Louis va donc s’occuper de Iannis, faire de longues promenades le long de la mer et même s’il est persuadé que Iannis ne le comprend pas, il lui raconte ses vacances à Horville, lui parle de son ami Antoine.
Une amitié très forte va lier Iannis et Louis. Il s’apercevra que Iannis sait écrire mais le cache. Iannis lui fera cadeau d’une salière, retrouvé dans le sable et qui était un trésor pour Antoine et Louis.
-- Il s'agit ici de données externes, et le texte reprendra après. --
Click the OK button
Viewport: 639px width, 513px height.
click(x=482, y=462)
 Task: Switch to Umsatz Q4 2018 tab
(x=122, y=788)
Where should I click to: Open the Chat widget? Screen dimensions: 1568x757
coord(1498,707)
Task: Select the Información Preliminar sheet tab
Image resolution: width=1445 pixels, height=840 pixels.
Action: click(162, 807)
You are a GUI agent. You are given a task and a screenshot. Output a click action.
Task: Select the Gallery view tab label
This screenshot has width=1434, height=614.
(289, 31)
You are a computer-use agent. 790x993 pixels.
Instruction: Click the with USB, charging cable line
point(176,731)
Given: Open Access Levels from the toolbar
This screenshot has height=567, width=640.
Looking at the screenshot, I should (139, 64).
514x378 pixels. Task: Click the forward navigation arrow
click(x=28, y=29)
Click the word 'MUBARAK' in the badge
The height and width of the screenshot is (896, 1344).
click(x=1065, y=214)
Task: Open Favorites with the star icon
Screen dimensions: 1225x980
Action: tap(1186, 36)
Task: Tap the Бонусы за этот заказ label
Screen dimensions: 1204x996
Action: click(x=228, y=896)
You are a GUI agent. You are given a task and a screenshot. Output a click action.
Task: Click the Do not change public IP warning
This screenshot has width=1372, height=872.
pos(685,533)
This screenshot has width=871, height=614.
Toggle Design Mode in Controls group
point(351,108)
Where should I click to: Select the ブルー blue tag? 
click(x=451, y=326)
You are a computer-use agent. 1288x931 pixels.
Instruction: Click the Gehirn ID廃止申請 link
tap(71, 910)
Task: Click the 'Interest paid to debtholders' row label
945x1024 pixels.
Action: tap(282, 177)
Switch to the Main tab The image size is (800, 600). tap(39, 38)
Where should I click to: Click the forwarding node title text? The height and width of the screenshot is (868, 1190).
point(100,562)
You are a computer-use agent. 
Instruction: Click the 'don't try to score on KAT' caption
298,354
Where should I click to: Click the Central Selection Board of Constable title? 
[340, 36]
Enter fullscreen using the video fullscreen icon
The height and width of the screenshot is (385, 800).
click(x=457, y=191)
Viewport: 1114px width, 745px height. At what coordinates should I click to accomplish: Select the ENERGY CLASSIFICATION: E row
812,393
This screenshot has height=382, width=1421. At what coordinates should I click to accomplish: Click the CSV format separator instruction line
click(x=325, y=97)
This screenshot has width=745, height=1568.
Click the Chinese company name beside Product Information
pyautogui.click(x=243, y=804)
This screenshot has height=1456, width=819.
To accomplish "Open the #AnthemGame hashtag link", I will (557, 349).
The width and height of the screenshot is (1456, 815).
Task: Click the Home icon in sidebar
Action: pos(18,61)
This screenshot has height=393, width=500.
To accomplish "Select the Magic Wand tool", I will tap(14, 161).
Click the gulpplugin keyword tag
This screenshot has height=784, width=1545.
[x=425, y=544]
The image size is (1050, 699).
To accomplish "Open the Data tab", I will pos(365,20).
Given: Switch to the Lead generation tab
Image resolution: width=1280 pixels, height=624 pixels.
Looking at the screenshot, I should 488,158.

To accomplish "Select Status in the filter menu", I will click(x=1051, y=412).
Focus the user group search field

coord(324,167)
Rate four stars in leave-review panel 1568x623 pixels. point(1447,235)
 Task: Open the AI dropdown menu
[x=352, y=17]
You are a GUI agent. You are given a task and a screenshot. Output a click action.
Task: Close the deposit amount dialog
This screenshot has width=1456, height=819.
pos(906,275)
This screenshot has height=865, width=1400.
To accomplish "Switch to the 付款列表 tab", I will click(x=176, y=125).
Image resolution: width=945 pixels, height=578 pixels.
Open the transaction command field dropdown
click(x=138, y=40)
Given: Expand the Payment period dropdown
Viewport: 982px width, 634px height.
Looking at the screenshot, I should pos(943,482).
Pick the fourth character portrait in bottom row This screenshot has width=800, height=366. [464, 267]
Iannis le conduira même à l’hôtel qu’il habitait et à un endroit interdit et dangereux mais dont Antoine et Louis avaient fait leur jardin secret : le Saut du Loup.
Hélène interroge Louis sur la relation privilégiée qu’il a avec Iannis. Louis lui répondra : et « Je lui assurai que mes journées avec son fils m’apportaient beaucoup qu’il faisait preuve de capacités insoupçonnées. » Il ajoutera : » que son fils était branché sur nos pensées les plus secrètes, que telle une éponge, il absorbait nos émotions et nos angoisses ». Il précisera même que ce qui l’attirait le plus en Iannis était « sa clairvoyance ».
Philippe Grimbert a choisi d’entrecouper les récits de ses journées avec Iannis de ses souvenirs personnels, surtout de son amitié avec Antoine que Iannis lui rappelle.
En parallèle l’auteur raconte comment Hélène veut avoir une relation sexuelle avec Louis. Il se refuse, pour ne pas trahir Iannis, très amoureux de sa mère. Pour se justifier, il s’invente une fiançée ce qui fait rire Hélène mais ne l’empêche pas de forcer Louis, jusqu’à jouir sur lui.
Du mois passé à Horteville, Louis sortira transformé. Sans déflorer la fin du roman, je peux citer un passage qui clôture le livre : « Où est passé Louis, celui qui traînait son existence, d’année en année, à la poursuite d’un futur qu’il n’avait pas choisi ? »
Un très beau roman. Autobiographique, par ses souvenirs de vacances et par son travail de psychanalyste auprès des enfants autistes ou psychotiques. « Merci aux enfants douloureux qui m’ont inspiré le personnage de Iannis. »
J’ajouterai que son travail lui a permis d’écrire un roman émouvant, un roman d’amour.